Why Ron Paul’s Campaign Has No Future Beyond Iowa And New Hampshire
Byron York digs into the some recent polling and finds a pertinent point about Ron Paul’s supporters:
In an analysis accompanying his most recent survey in Iowa, pollster Scott Rasmussen noted, “Romney leads, with Gingrich in second, among those who consider themselves Republicans. Paul has a wide lead among non-Republicans who are likely to participate in the caucus.”
The same is true in New Hampshire. A poll released Monday by the Boston Globe and the University of New Hampshire shows Paul leading among Democrats and independents who plan to vote in the January 10 primary. But among Republicans, Paul is a distant third — 33 points behind leader Mitt Romney.
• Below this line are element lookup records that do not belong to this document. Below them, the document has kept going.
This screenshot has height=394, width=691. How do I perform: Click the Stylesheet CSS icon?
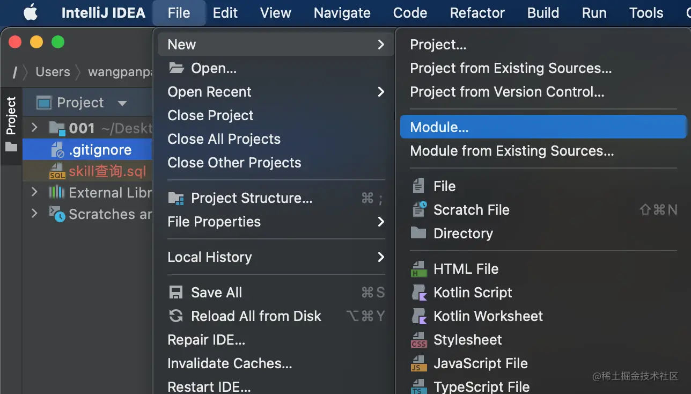[x=418, y=340]
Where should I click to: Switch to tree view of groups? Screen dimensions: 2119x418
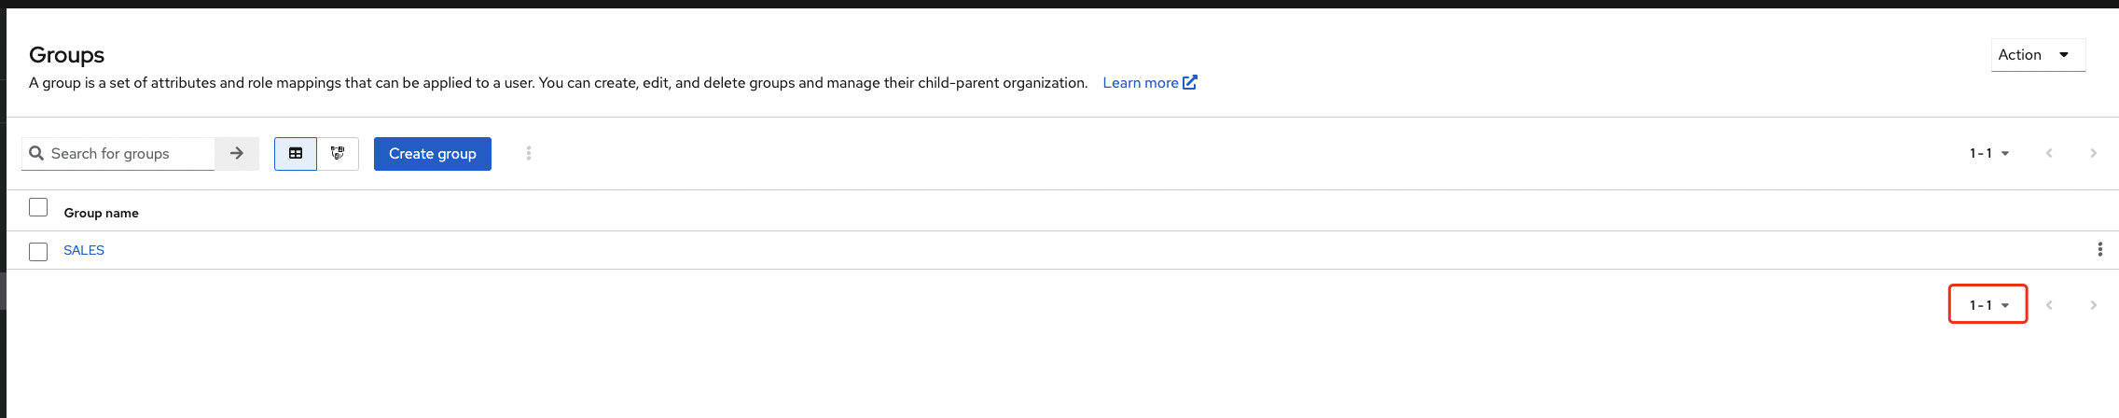pyautogui.click(x=338, y=153)
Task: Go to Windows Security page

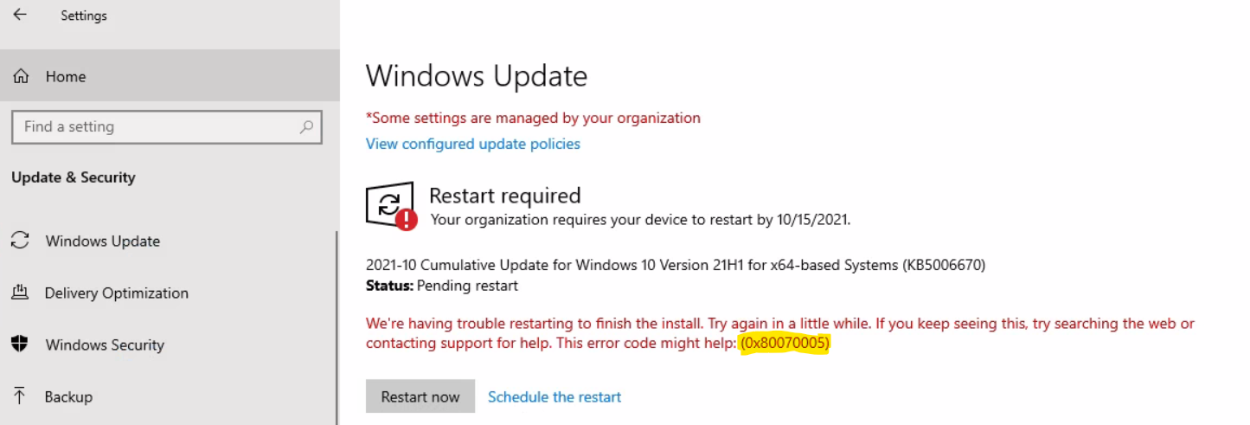Action: tap(168, 345)
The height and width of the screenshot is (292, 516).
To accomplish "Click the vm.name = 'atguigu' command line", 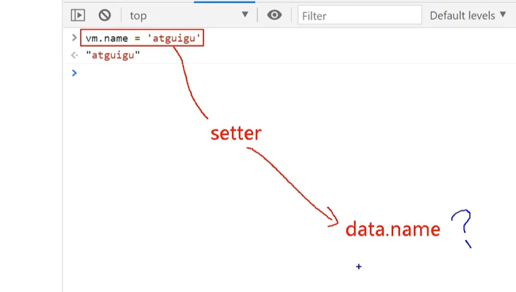I will pyautogui.click(x=143, y=39).

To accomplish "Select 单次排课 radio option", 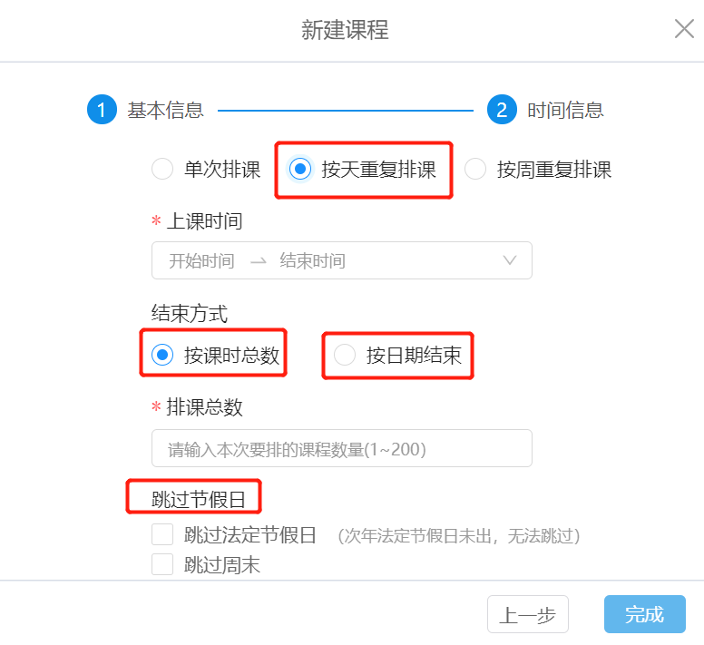I will [162, 169].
In South Carolina, “Paul’s support is higher among those who usually don’t vote in GOP primary elections,” notes David Woodard, who runs the Palmetto Poll at Clemson University.
In a hotly-contested Republican race, it appears that only about half of Paul’s supporters are Republicans. In Iowa, according to Rasmussen, just 51 percent of Paul supporters consider themselves Republicans. In New Hampshire, the number is 56 percent, according to Andrew Smith, head of the University of New Hampshire poll.
The same New Hampshire survey found that 87 percent of the people who support Romney consider themselves Republicans. For Newt Gingrich, it’s 85 percent.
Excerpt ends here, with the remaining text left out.